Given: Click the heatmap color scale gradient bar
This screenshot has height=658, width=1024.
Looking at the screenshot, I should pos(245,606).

* * *

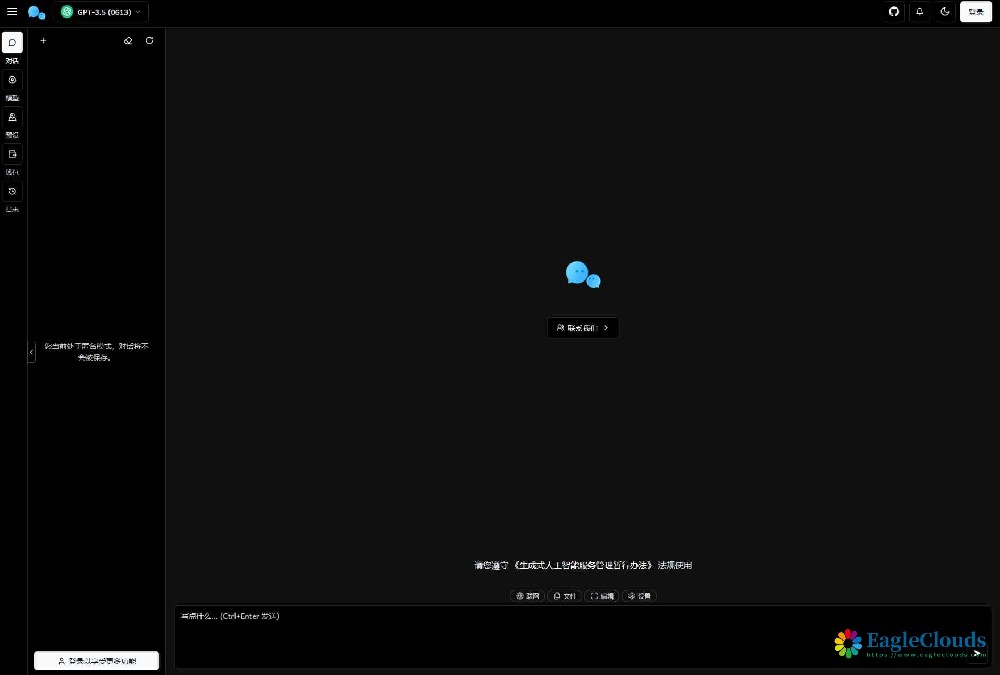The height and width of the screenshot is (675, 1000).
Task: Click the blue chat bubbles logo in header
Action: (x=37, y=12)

• Requirements: Could you put the listing lines from the one containing "The height and" through the one containing "Action: (x=37, y=12)", inclusive, into a JSON list of strings, one string per line, skipping blank lines and leaving out the pictures?

• Exercise answer:
[
  "The height and width of the screenshot is (675, 1000).",
  "Task: Click the blue chat bubbles logo in header",
  "Action: (x=37, y=12)"
]